A central principle to all Chinese cooking is the concept of xian, which boils down to, in Dunlop’s words, “the most exalted flavors of nature…the essence of flavor itself.” This essence stuff can get problematic with Szechwan cooking, with its emphasis on bold flavors and chili oils, but Liu pulls off a seeming slight of hand with a pair of cumin-laced dishes, one beef and the other lamb. Despite heavy dustings of the sharp, aromatic spice, the stir-fried slices retain their essential meatiness. In fact, the cumin lamb reminded me and my tablemates so much of the Middle East that we started to wonder if the Szechwan province once had a trade route through the Ottoman Empire.

Despite Szechwan chefs’ love for all things pork, particularly the fatty underside of swine, I found myself repeatedly preferring Liu’s treatment of other species. Aside from the cumin dishes, I fell for Liu’s tea-smoked duck, a simple plate of fatty, crunchy, jasmine-scented pieces of bird that give little indication of the painstaking techniques that go into their preparation, including a quick, last-minute dip in the deep-fryer. I also developed a hankering for the aforementioned spicy Szechwan dry beef, a pile of uniform strips of semi-chewy, semi-moist beef sprinkled with sesame seeds and infused with a chili oil that really sneaks up on you.

The best pig dish I sampled was one our server told us was none-too-popular with Americans: braised intestine noodle soup, a medium-sized bowl of a rich, aromatic broth swimming with noodles, spinach, and thin pieces of surprisingly soft and creamy offal.
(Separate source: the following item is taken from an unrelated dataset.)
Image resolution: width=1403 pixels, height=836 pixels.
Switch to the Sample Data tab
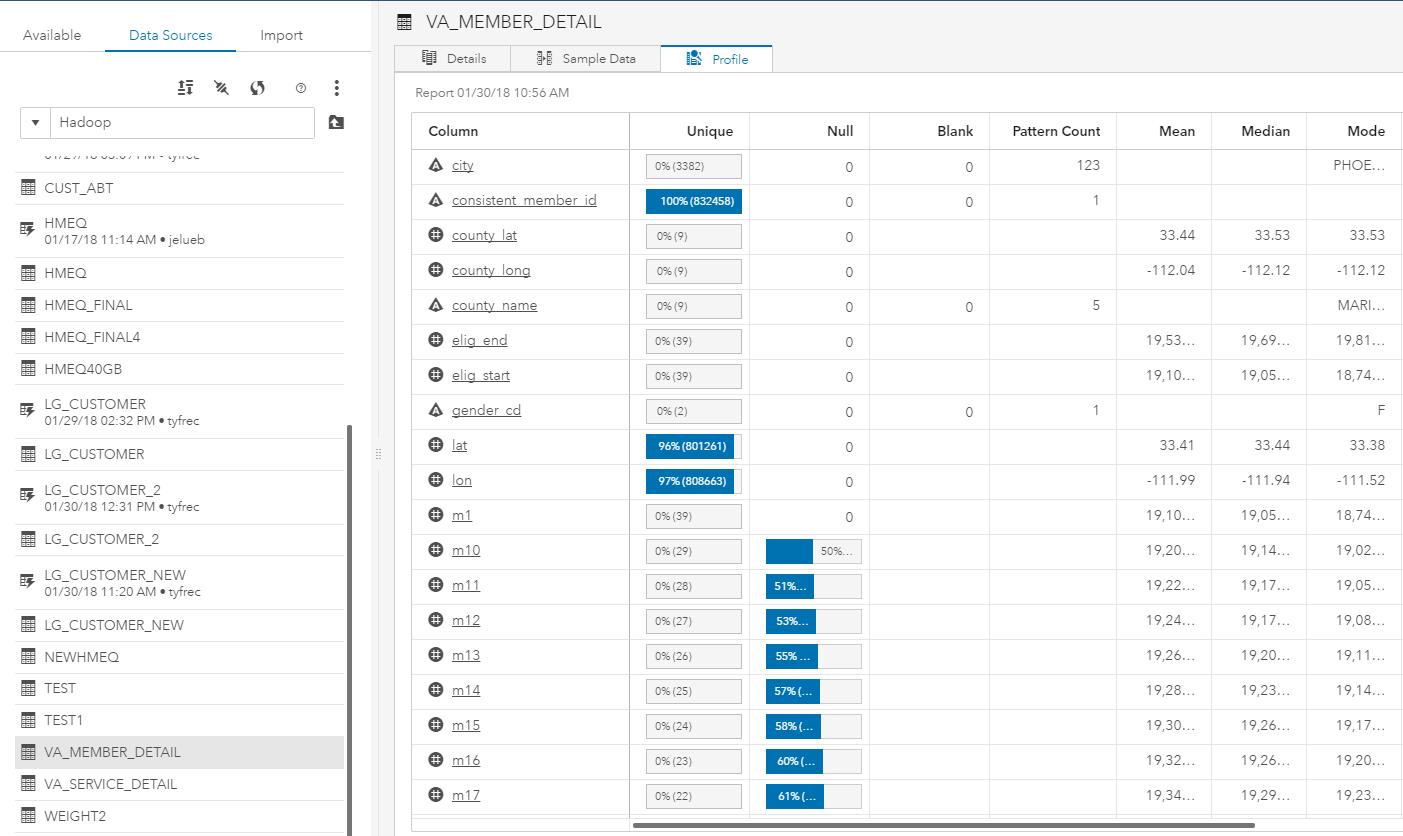585,58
The soup perfectly embodies two hallmarks of Chinese cooking: a chef’s ability to mask unpleasant odors as well as his skill at sussing out an ingredient’s optimal mouthfeel, the latter concept known as kou gan, which focuses not just on texture but also on pure sensual satisfaction. I also savored Liu’s ma po tofu, silken cubes of Chinese bean curd that provide a pleasing counterpoint to the fiery chili sauce and numbing Szechwan peppercorns.

Liu whiffed only once or twice during my visits. A bitter melon dish, a plate of dry-fried slices that lived up to its name, could have used more of the chef’s masking skills. I also wish he would have eased up on the soy sauce in the Old Buddhist braised pork and let the belly meat handle the salt chores.

The only other oddity about Hong Kong Palace, of course, is its name, with its unspoken promise of Cantonese cuisine. There’s even a gigantic, illuminated Blade Runner-like image of the financial center on the back wall of the spare dining room. Just ignore it all. The name and the photo are carry-overs from the previous occupants. They are also metaphors: If you want to enjoy Hong Kong Palace, you should let go of what came before.